Many people rely, at least in part, on a pension for income after retirement. What is a pension? A pension is an arrangement in which an employee receives income after retirement from an employer (for example an organization, a government agency or a labor union). The funds to pay for this income are typically acumulated during the employee's working years and are managed in a pension plan.

Some people, including members of congress, now fear a pension crisis. During the last decade, several large corporations have gone bankrupt. When companies go belly up and after the dust settles, the money these organizations accumulated in pension plans typically isn't enough to pay for the benefits that employees were promised. In other words, these pension plans are underfunded.

To provide a level of insurance, the US government in 1974 established the Pension Benefit Guaranty Corporation (or PBGC). To protect underfunded pension plans, the PBGC receives insurance premiums from the people that manage the plans.
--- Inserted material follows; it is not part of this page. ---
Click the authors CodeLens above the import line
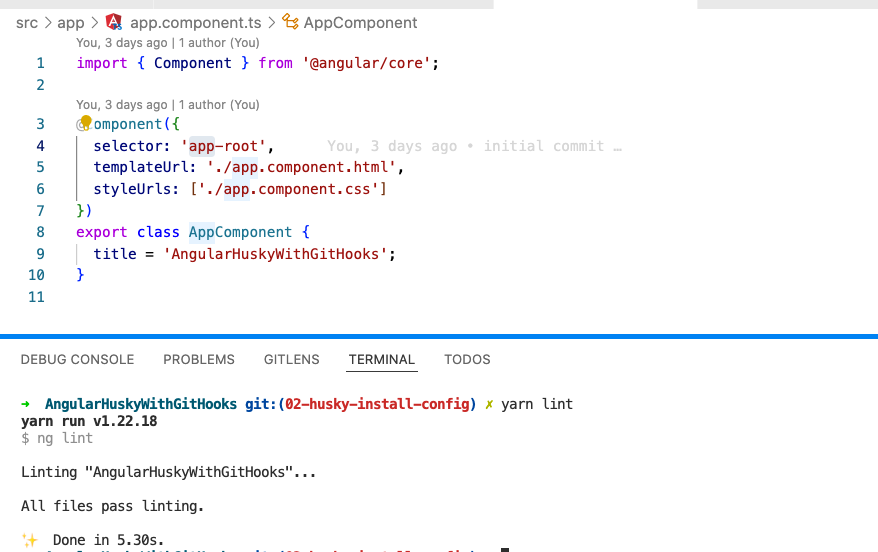The image size is (878, 552). click(x=168, y=43)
In the last few years, the PBGC has had to take control of pension plan of well known companies such as Bethlehem Steel, United Airlines, Enron, and many others. According to the PBGC web site, the agency currently protects the the pensions of 44.1 million American workers and retirees.

But what if the PBGC is underfunded? What if the agency that's supposed to protect pension plans doesn't have enough money to do so? We'll examine this issue and other issues around pensions and retirement in future posts to this blog.